━━━ Study material
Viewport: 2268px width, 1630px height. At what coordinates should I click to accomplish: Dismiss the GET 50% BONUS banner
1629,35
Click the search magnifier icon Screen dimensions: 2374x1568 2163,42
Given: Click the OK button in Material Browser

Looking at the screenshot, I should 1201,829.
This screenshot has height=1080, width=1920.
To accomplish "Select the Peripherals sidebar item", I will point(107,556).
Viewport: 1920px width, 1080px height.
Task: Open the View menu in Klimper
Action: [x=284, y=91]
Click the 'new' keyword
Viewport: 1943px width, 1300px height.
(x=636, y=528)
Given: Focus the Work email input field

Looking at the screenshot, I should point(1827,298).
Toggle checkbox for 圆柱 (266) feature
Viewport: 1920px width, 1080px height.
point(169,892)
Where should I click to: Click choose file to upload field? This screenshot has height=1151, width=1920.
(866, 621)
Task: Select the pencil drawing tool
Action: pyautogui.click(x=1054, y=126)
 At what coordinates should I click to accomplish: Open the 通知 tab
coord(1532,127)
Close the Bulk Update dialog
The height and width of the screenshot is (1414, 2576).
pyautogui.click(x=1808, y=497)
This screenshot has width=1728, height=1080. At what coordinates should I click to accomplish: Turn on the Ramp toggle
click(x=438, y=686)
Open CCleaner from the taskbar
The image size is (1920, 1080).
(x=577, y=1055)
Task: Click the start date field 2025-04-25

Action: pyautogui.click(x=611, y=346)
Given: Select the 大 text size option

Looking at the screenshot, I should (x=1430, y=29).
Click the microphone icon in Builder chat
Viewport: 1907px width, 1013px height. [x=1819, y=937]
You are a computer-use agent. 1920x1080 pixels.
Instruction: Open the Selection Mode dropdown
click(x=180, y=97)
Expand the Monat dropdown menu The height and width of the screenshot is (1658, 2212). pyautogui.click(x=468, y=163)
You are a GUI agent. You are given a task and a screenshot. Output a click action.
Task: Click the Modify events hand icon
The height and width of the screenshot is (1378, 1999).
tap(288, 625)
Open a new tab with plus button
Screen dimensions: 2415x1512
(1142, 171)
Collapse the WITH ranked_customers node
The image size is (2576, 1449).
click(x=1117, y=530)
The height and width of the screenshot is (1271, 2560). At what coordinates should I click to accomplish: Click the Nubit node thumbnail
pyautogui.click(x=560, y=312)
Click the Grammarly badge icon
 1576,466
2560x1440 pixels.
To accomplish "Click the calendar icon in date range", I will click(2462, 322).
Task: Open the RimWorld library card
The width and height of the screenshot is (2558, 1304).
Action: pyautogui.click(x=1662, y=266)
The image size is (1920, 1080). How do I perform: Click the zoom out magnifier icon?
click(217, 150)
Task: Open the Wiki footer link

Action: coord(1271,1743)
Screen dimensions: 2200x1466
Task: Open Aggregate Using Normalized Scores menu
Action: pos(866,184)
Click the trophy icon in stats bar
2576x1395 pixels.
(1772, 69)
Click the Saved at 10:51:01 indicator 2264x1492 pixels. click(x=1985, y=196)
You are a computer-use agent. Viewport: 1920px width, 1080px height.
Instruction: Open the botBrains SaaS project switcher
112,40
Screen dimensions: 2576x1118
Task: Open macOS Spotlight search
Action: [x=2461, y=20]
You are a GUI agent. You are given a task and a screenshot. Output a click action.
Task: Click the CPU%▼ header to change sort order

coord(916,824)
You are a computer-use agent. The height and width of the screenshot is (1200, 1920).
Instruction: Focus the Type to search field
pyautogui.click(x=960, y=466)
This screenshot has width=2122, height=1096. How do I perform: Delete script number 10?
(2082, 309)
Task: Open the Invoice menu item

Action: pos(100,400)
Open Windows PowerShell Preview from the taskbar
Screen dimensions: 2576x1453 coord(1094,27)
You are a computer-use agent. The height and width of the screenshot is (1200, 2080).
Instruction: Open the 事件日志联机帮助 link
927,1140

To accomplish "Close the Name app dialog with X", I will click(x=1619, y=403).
━━━━━━
Assignment: Find the string "dialog" in the listing and copy every line in which it occurs.

Task answer:
Close the Bulk Update dialog
To accomplish "Close the Name app dialog with X", I will click(x=1619, y=403).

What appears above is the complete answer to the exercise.